Zanim się obejrzałam one już tutaj były. Nie tylko one pół klasy. Masakra. Wszyscy przyszli, żeby się ze mnie ponabijać. Ten dzień i tak już jest zjebany, ale nie potrzebuję jeszcze większego dołka. Wszyscy się ze mną witają, mówią jak miło mnie widzieć. Rzygać się chce jak to wszystko słyszę. Znowu mam ochotę otworzyć okno i wyskoczyć. Po chwili dochodzi Harry. Co on tu robi? Dopiero co ode mnie wyszedł.

- Jak miło was widzieć. - mówię z przyklejonym uśmiechem.

- Jak noga boli? Przyszliśmy się wpisać ci na gipsie. - wszyscy się śmieją. Nawet Harry. On nie lubi kolorów i tych wszystkich dziewczęcych kwiatuszków, uśmieszków, cytatów. Ja też uważam że to głupie. Przeżyję tym bardziej że co jakiś czas gips jest zmieniany.

-Jak się nie ruszam to jakoś wytrzymuję. - ból przeszywa moją nogę. - Niech zawoła ktoś pielęgniarkę. Louis od razu pobiegł, ale zaraz wrócił.

- Gdzie mam iść? - wszyscy przerażeni nie wiedzą co powiedzieć. Ja zwijam się z bólu.

- Po lewej 3 drzwi! - mówi Harry na co wszyscy się dziwią, nawet ja.

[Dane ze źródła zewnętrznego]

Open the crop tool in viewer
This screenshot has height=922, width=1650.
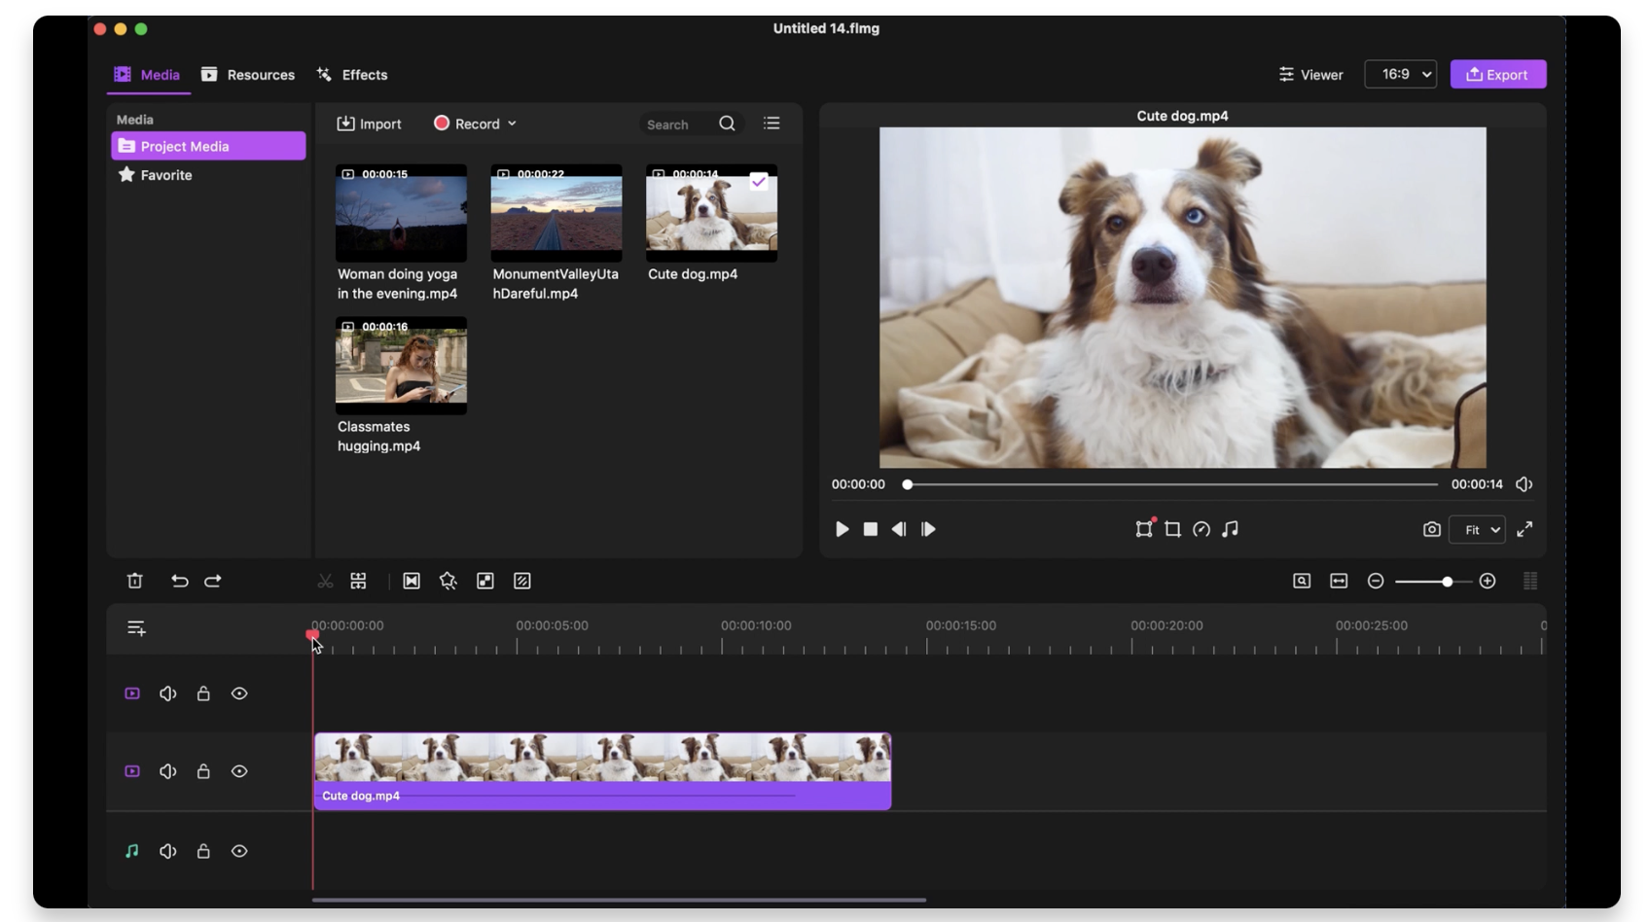coord(1172,529)
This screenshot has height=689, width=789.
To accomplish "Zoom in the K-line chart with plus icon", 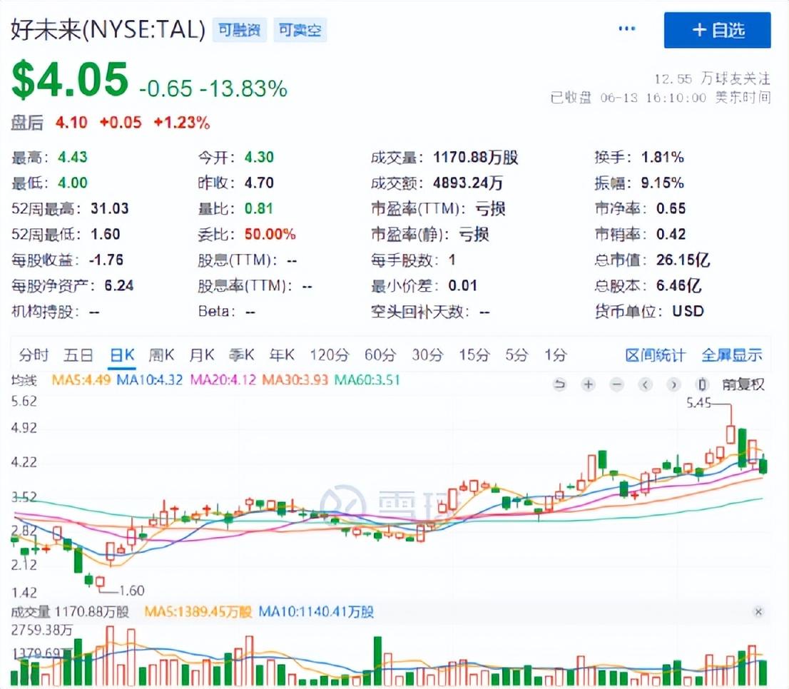I will click(588, 384).
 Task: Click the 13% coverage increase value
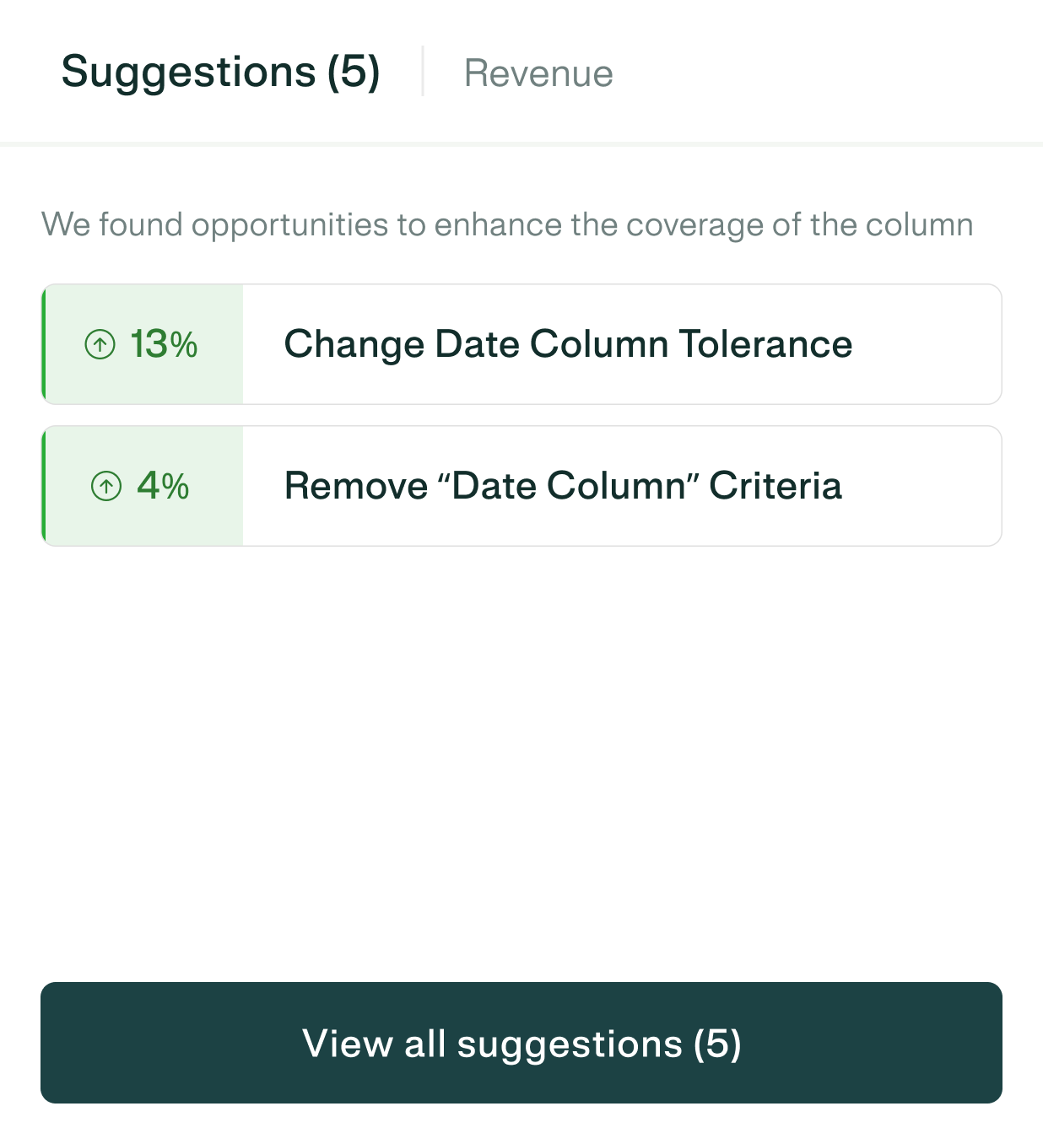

House i jacyś jego ludzie przychodzą. Nie wiem co się do końca dzieję. Zabierają mnie. jest mi słabo mdleję.


                                                                                        ***

Kiedy budzę się jestem w mojej sali. Obok mnie ktoś stoi. Jakiś mężczyzna. Chyba to Liam. Jest sam, ma na sobie koszulę w kratę, którą ode mnie dostał na urodziny.

- Znowu nas wystraszyłaś. Miałaś drugą operację, bo jakiś debil nie zrobił swojej roboty dokładnie i musiał poprawiać po nim House. - jest taki spokojny, a jednocześnie wiem, że przy najbliższej okazji rozwali coś albo się na kogoś wydrze.

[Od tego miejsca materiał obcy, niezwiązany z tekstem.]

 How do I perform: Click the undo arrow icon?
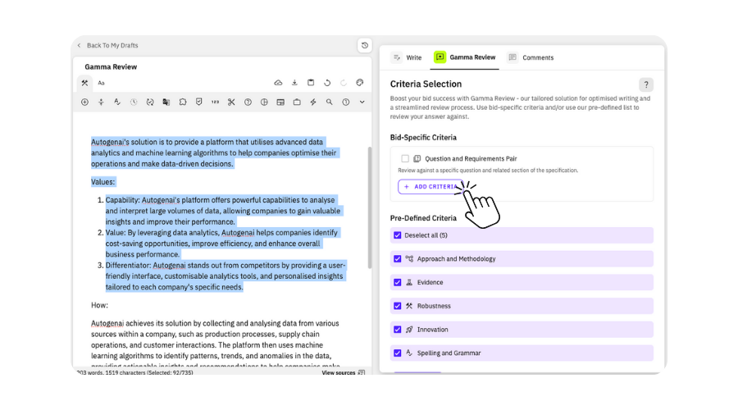tap(327, 83)
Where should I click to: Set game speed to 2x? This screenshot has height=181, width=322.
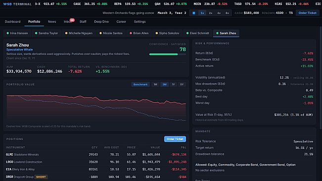211,13
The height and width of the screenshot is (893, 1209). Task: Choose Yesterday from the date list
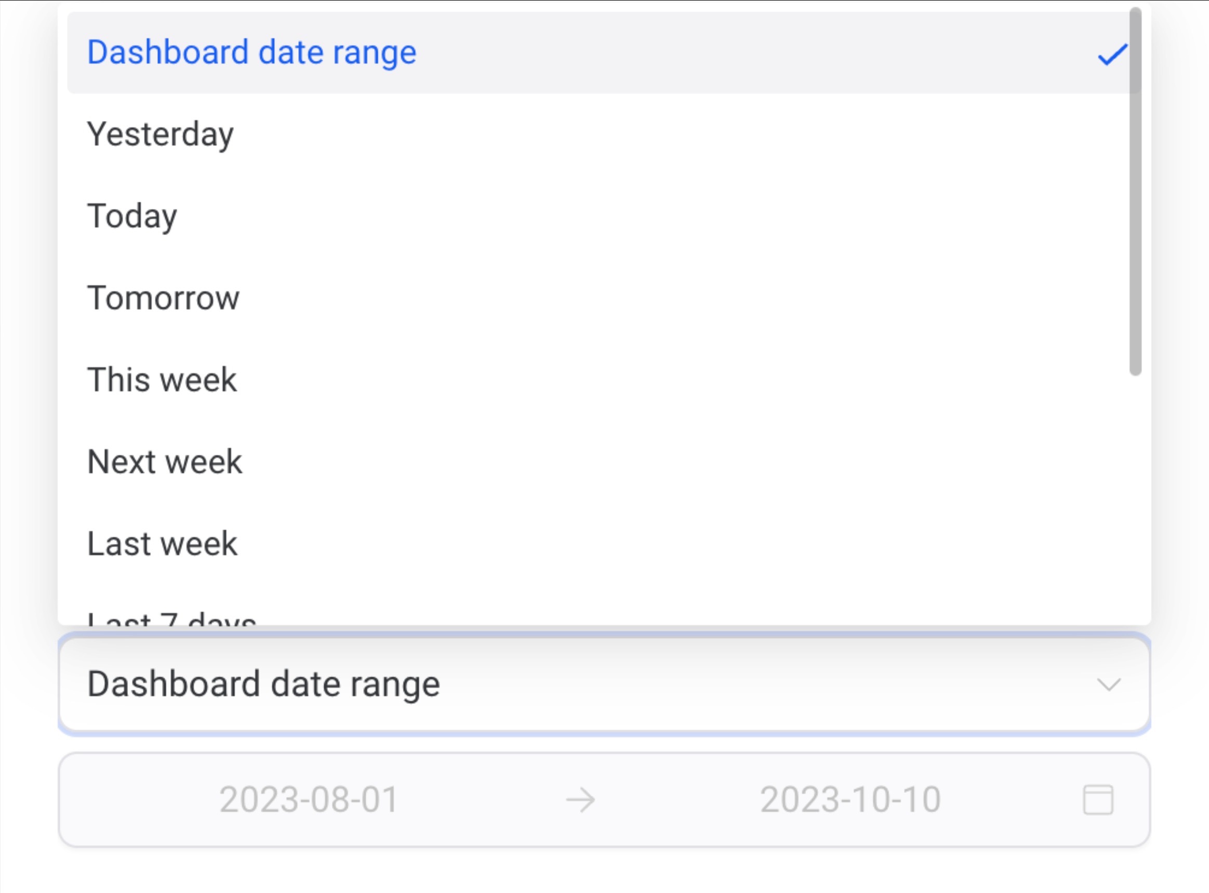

- Gdzie są r... ? - jak zwykle nie da mi dojść do słowa. Za każdym razem wkurwia mnie to coraz bardziej. Teraz nie mam siły zajmować się pierdołami.

- Rodzice są w pracy, tak jak zwykle. Nic nie mów. Jesteś pewnie wykończona. - milczy. Dobrze że mam brata, który wspiera mnie. Co ja bym bez niego zrobiła.

- Wczoraj wszyscy uciekli, przestraszyli się. Z drugiej strony to dobrze. Sam nie dałbym sobie rady z piętnastoma osobami. Harry zadzwonił i mi o wszystkim powiedział. Wsiadłem w autobus i przyjechałem najszybciej jak się dało. Ty byłaś już operowana.

- Dzień dobry? Przerwę tą czułą rozmowę, ale muszę porozmawiać z twoją siostrą na osobności. - Liam wychodzi niechętnie.

- Jak już chyba wiesz miałaś drugą operację. Niestety nie wszystkie nerwy udało się uratować?

- Co to znaczy? Nie będę mogła chodzić?

- Nie od razu. Będzie konieczna rehabilitacja. - łzy płyną bez mojej kontroli. Poco ja teraz mam żyć. co to za pieprzone szczęście, które spotka tylko mnie. Teraz będę tylko jeździć na wózku. Dlaczego te cholerne nieszczęścia muszą chodzić parami. Od teraz już nic nie będzie dobrze.